## WORK TO BE COMPLETED
Please recast the part of the items below that opens with the line containing "Where should I" and closes with the line containing "[x=301, y=22]", both included, as a Markdown table with the columns Row and Line. Skip blank lines and leave the pictures out.

## SUPPLIED MATERIAL
______

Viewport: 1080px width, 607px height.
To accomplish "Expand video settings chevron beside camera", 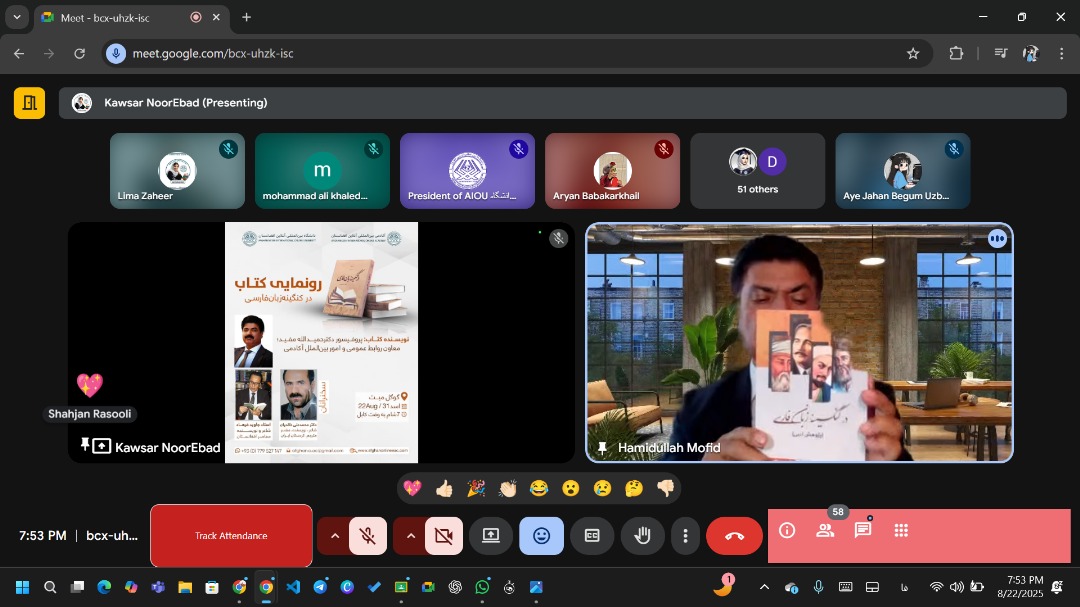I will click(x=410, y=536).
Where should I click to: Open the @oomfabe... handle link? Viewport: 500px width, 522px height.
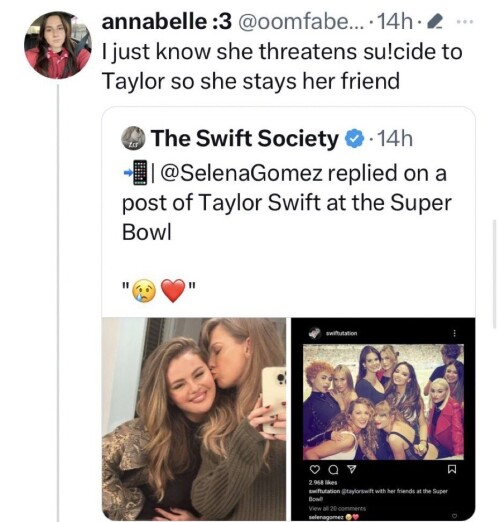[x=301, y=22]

______

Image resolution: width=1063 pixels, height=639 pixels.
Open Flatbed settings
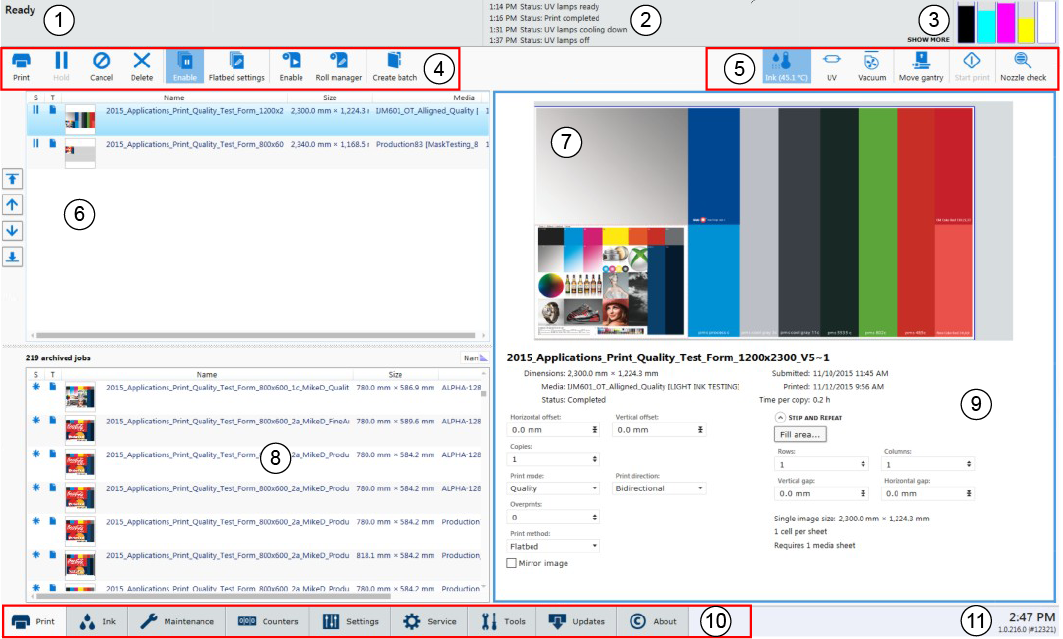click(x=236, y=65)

______

## REPLY TO THE TASK
| Row | Line |
|---|---|
| 1 | Where should I click to: Open the @oomfabe... handle link? Viewport: 500px width, 522px height. |
| 2 | [x=301, y=22] |